MLIR codegen backend improvements:

  • Rust intrinsics ✓ — bit manipulation (ctlz/cttz/ctpop/bswap/bitreverse/rotate), float math (floor/ceil/round/trunc/copysign/fma), overflow arithmetic, saturating arithmetic
  • Float constant support ✓ — proper MLIR attribute formatting with decimal points
  • C++ codegen intrinsic translation ✓ — all LLVM intrinsics now mapped to GCC builtins and C math functions
  • Correctness fixes ✓ — raw_eq (byte comparison), discriminant_value (enum match), const_uint_big (i128), static_addr_of (global symbols), codegen_static (initializer values)
  • Debug info generation (not yet started)

Long-term Vision

Ascend target specification — davinci-huawei-none: We have prepared a concrete Tier-3 target proposal for the Rust compiler. The target triple davinci-huawei-none follows established conventions (nvptx64-nvidia-cuda, amdgcn-amd-amdhsa) and defines ABI, calling conventions, and pointer sizes for the DaVinci NPU architecture. The target spec (upstream-tier3/compiler/rustc_target/src/spec/targets/davinci_huawei_none.rs) uses aarch64-unknown-none as the LLVM placeholder (since no DaVinci LLVM backend exists) and registers cfg(target_arch = "davinci") for conditional compilation. The upstream-tier3/ directory contains the complete submission package: target spec, platform-support documentation, patches for mod.rs/platform-support.md/bootstrap/sanity.rs, and community engagement materials (Zulip post, optional MCP draft, PR description). Our engagement plan: (1) post to Zulip #t-compiler/help for early feedback on the triplet name, (2) file an MCP if the novel MLIR codegen backend warrants compiler-team consensus, (3) open a draft PR to rust-lang/rust. Tier-3 targets have the lowest bar — no RFC, no CI, single-reviewer approval — and our in-tree changes contain no proprietary code.

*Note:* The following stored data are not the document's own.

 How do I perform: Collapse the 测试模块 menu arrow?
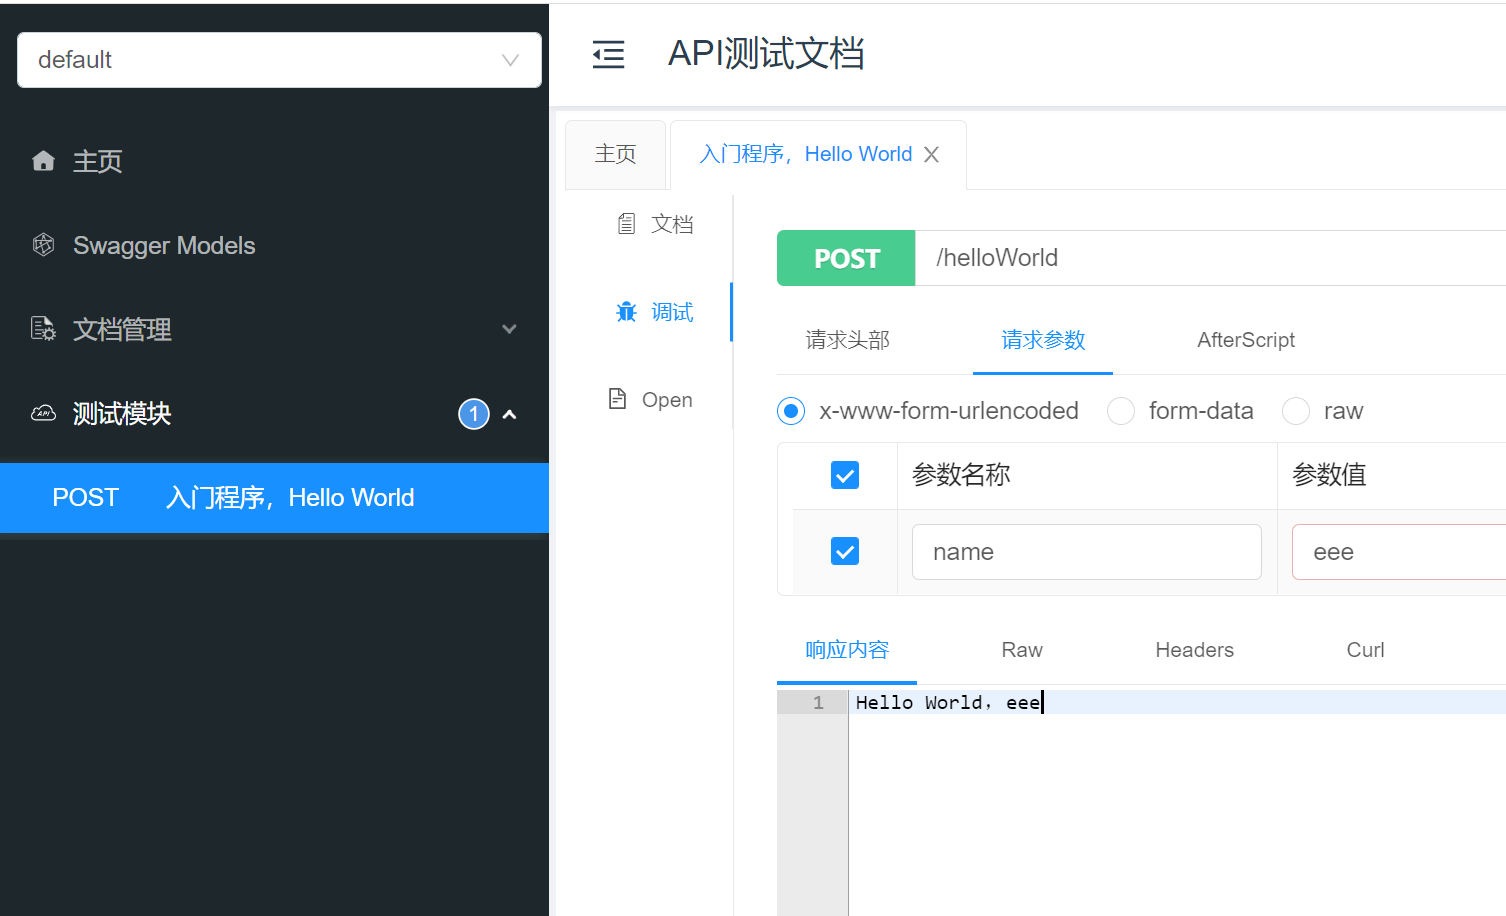click(509, 414)
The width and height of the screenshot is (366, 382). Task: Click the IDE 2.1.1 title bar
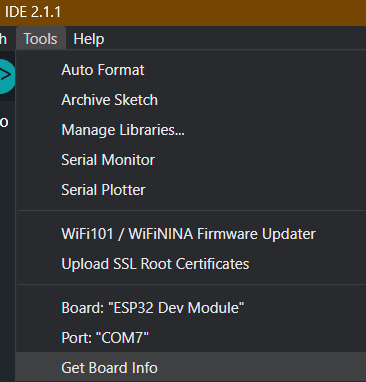(x=183, y=13)
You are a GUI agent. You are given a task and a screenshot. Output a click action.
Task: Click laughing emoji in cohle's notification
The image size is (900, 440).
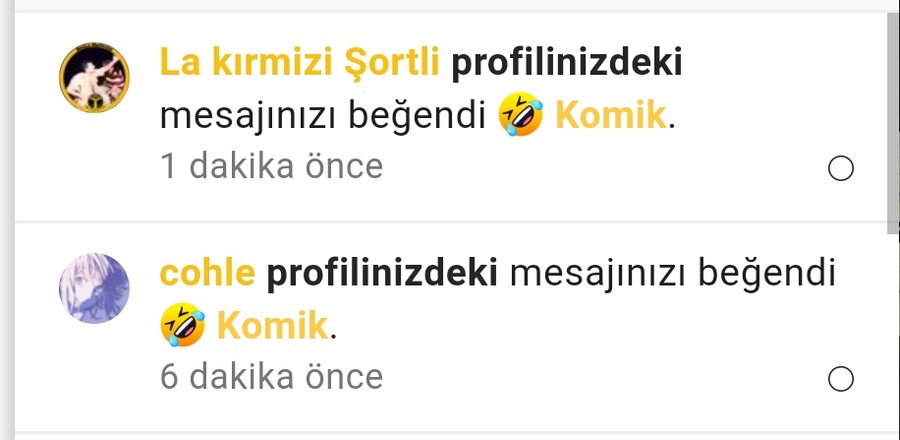182,325
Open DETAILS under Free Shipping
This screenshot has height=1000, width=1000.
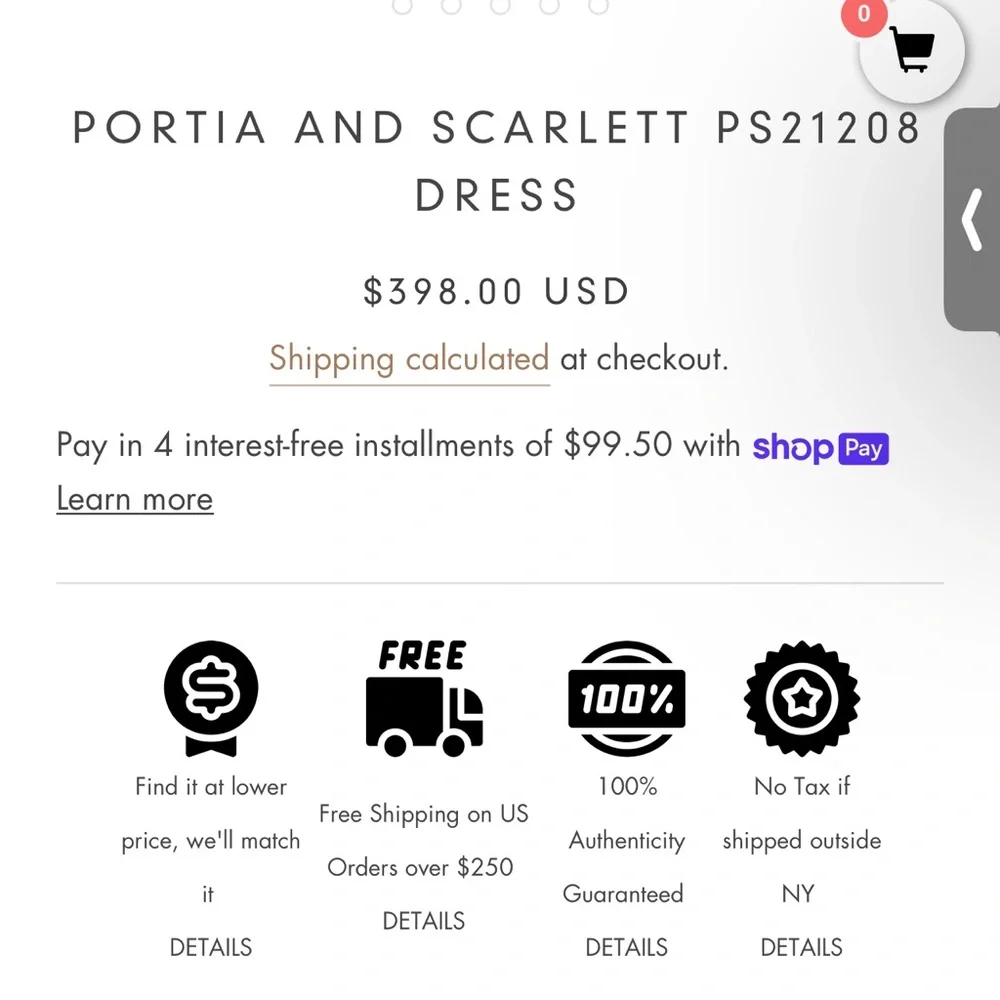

Reducing the no_core burden: Maintaining a parallel core library reimplementation is a massive engineering effort. The long-term direction is to explore using -Zbuild-std=core with the MLIR backend to compile the Rust standard library source directly, rather than reimplementing by hand.

A unified Ascend compilation stack: The ascend_compile crate is the first step toward a unified compilation infrastructure where multiple frontends (Rust, Python DSLs, compiler IRs) share the same validated, target-aware backend. This mirrors the LLVM model — many frontends, one backend — but specialized for Ascend NPU hardware:

graph TD
    A1["Rust kernels"] --> F["AscendC C++ · common IR"]
    A2["TileLang (planned)"] -.-> F
    A3["Triton (planned)"] -.-> F
    A4["torch.compile (planned)"] -.-> F
    A5["PyPTO (planned)"] -.-> F
    A6["Future DSLs (planned)"] -.-> F
    F --> G["ascend_compile: validate → target flags → bisheng → binary"]
    G --> H["NPU Binary · .o / .so"]

Community Involvement

ascend-rs is currently in a private repository, pending an organizational decision on open-sourcing. Once released, it will welcome community participation. If you have Ascend NPU hardware and are interested in exploring memory-safe kernel programming, here are areas where contributions would be valuable:

  1. Add new vector intrinsics to ascend_std: Following the established pattern of extern "C" stubs + mlir_to_cpp handlers.
  2. Write more compiletest tests: As new features are added to ascend_std, corresponding compile tests should follow.
  3. Expand host API wrappers: The CANN SDK has many unwrapped APIs, each of which can be contributed independently.
  4. Try writing more complex Rust kernels: Help discover gaps in the codegen backend and validate new intrinsics on NPU hardware.
  5. Integrate ascend_compile with your tool: If you work on TileLang, Triton, or other kernel compilers targeting Ascend, try replacing your compilation step with ascend_compile and report issues.